#### What is required:
How many lines in the records below contain the word "header"? Reply with the number alone.

#### The records:
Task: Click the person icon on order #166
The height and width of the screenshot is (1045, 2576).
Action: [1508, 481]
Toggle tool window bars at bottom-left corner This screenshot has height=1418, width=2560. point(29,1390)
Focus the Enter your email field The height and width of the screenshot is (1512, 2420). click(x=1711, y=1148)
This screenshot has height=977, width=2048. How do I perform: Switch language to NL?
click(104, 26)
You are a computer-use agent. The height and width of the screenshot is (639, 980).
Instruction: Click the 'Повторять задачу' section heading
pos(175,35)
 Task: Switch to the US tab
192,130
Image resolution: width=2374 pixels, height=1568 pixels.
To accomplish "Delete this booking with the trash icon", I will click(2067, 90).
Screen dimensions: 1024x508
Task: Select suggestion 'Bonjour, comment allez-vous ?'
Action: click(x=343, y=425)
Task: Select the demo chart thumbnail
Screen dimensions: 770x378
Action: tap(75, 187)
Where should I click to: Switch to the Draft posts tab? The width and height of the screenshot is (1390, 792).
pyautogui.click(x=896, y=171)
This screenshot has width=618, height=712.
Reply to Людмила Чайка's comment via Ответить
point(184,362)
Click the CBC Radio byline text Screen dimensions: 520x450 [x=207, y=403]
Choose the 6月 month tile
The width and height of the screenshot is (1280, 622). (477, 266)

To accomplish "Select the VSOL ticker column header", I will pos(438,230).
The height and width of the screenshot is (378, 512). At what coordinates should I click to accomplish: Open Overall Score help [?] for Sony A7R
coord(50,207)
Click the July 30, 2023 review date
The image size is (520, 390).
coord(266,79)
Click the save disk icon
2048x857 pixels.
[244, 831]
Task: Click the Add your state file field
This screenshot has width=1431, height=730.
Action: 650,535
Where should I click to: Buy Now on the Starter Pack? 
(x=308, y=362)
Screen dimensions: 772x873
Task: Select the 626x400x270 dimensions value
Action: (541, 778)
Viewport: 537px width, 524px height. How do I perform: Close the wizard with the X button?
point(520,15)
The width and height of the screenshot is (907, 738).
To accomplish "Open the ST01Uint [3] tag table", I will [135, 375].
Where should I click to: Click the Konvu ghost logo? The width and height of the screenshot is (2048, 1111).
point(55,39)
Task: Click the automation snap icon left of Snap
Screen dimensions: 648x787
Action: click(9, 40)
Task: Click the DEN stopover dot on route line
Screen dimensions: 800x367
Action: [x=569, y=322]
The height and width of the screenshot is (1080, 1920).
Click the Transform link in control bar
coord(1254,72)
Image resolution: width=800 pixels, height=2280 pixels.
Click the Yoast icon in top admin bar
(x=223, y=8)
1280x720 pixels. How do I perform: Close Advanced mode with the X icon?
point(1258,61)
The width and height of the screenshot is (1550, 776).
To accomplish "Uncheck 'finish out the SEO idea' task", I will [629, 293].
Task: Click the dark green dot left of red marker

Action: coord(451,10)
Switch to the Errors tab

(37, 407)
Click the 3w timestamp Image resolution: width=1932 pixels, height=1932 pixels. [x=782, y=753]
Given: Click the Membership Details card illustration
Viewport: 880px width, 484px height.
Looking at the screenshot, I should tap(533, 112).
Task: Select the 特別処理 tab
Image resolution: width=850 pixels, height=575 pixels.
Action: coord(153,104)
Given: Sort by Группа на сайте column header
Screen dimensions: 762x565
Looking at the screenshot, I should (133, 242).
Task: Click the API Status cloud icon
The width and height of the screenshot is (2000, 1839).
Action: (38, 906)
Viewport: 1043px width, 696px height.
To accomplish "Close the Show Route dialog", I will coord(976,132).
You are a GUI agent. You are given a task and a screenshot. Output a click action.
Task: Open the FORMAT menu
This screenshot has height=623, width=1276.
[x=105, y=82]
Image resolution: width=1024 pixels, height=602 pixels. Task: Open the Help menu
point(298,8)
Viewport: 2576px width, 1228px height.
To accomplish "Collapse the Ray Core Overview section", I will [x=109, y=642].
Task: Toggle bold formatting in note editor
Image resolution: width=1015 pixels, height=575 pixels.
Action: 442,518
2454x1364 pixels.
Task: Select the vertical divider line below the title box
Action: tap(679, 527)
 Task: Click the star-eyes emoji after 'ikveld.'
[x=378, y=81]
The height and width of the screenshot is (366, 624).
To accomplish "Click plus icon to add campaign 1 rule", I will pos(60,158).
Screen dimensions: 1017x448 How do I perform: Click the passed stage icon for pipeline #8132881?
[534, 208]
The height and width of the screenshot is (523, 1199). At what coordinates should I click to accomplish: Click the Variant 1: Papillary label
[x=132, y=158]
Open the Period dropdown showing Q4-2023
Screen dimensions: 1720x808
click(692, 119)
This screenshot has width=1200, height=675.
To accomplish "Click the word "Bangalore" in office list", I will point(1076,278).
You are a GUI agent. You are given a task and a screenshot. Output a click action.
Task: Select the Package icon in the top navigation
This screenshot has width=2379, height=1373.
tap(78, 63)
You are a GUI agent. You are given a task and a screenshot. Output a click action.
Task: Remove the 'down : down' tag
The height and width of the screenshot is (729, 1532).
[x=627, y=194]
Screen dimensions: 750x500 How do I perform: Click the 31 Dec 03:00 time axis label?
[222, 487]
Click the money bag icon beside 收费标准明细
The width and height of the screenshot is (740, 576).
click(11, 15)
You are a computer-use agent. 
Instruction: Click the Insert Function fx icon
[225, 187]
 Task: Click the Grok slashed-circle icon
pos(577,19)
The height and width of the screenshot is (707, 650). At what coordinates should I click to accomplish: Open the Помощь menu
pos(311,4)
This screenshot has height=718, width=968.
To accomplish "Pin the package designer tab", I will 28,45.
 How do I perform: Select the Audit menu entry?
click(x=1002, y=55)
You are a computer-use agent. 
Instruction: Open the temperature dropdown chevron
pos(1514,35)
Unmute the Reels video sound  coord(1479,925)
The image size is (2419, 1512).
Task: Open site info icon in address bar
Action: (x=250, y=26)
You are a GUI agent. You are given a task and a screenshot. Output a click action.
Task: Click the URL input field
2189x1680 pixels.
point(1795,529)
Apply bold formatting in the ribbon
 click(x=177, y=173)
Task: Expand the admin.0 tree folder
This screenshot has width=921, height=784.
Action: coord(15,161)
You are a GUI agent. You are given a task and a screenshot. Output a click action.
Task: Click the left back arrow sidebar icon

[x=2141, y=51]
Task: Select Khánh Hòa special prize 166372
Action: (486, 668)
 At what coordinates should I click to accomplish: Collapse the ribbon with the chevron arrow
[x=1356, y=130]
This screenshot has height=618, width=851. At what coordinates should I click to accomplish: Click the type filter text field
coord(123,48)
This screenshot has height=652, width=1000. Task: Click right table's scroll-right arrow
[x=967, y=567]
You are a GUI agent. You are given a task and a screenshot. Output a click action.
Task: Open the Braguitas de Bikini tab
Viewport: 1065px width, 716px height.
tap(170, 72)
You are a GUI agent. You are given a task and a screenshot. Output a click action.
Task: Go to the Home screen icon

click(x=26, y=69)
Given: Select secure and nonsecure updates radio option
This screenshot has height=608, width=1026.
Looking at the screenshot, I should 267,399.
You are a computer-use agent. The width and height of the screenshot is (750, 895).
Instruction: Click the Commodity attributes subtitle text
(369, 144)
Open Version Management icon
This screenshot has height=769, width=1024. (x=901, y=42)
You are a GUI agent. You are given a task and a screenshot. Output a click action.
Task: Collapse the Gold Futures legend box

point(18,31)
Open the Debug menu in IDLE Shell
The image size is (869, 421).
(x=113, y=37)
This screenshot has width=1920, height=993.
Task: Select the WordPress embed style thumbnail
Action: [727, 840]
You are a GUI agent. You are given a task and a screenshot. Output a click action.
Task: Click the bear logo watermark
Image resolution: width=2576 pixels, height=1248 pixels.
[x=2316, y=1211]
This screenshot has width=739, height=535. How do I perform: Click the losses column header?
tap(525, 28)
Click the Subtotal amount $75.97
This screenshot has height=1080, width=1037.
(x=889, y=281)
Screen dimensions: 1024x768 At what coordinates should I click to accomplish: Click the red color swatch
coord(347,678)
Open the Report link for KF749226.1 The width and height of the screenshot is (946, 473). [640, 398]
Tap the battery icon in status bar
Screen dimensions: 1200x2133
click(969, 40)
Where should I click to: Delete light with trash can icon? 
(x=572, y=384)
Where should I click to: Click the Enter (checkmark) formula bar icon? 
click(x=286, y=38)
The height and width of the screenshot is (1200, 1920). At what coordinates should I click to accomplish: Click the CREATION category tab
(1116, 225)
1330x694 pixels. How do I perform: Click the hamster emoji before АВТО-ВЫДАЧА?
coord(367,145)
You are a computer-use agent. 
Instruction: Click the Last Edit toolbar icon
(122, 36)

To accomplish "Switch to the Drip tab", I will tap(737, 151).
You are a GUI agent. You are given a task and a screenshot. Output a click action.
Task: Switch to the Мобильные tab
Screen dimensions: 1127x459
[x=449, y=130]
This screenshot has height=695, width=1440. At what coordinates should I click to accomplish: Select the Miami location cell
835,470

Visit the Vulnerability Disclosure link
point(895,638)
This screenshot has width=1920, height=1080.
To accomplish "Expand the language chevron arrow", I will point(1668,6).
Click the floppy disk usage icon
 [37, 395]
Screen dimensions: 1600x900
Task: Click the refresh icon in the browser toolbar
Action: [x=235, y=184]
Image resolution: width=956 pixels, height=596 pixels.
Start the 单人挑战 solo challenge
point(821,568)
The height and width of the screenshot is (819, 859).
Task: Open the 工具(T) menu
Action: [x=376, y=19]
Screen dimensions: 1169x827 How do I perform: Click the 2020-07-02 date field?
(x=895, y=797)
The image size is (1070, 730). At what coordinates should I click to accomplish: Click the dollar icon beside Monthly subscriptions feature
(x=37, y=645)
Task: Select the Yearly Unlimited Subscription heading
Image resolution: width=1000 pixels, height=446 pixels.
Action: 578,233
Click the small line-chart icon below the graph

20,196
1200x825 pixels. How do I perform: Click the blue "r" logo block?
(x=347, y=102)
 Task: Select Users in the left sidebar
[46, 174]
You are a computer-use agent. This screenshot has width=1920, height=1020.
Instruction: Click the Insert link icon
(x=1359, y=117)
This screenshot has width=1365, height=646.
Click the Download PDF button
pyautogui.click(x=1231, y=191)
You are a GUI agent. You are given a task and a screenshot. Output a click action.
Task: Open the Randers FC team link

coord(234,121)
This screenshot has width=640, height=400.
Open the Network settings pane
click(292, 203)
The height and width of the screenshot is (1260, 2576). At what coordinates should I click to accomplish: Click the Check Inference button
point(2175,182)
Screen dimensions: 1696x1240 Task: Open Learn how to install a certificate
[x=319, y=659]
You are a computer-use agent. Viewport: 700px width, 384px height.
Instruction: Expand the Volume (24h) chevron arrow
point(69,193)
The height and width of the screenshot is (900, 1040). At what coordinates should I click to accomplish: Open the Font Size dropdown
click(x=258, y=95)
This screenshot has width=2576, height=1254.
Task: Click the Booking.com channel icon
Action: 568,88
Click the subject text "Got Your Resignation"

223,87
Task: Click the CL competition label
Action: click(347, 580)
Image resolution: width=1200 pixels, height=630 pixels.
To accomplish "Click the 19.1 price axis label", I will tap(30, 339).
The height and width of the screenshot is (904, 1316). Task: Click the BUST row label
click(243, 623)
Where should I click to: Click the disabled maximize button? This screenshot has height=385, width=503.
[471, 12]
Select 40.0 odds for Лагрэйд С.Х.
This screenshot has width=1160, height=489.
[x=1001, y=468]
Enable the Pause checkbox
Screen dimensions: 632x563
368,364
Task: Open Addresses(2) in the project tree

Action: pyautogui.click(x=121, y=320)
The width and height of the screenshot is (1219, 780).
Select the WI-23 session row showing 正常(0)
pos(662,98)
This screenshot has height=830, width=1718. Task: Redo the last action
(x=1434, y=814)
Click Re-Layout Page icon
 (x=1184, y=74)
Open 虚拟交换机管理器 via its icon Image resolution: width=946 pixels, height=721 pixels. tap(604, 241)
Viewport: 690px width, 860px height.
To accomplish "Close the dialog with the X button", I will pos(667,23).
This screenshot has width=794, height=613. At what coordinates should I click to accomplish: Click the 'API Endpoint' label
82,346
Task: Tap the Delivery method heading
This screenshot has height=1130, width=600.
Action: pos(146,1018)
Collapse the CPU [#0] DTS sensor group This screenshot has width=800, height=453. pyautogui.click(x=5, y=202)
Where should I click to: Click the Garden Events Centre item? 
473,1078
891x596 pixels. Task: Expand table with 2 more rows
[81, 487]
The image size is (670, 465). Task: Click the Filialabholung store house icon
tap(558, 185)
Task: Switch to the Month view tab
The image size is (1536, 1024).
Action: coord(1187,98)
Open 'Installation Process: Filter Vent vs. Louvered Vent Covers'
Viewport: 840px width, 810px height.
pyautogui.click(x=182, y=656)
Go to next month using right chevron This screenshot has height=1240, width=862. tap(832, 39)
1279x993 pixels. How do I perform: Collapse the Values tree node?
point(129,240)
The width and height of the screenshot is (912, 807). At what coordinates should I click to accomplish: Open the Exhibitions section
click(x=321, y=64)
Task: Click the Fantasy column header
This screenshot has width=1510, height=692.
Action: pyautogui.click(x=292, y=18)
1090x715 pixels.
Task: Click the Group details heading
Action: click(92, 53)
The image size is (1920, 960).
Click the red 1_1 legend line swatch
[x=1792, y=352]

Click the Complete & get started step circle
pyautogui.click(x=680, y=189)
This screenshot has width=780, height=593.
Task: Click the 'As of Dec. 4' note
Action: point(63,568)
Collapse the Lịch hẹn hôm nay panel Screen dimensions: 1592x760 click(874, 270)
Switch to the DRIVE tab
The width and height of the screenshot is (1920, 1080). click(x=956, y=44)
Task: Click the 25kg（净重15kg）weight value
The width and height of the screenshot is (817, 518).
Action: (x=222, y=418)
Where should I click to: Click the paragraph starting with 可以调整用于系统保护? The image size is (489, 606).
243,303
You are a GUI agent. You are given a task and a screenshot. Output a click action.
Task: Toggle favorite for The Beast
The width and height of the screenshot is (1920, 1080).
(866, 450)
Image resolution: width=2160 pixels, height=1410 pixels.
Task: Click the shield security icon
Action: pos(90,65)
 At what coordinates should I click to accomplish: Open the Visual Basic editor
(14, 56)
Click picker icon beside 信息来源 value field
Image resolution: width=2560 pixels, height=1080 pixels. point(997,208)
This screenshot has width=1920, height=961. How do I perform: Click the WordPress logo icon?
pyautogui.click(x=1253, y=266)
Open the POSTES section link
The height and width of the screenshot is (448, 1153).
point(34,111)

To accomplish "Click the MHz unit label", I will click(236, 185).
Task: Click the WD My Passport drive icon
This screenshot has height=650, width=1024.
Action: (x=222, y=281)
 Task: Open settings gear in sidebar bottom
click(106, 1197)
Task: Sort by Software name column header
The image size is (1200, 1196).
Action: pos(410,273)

#### Answer for the task:
5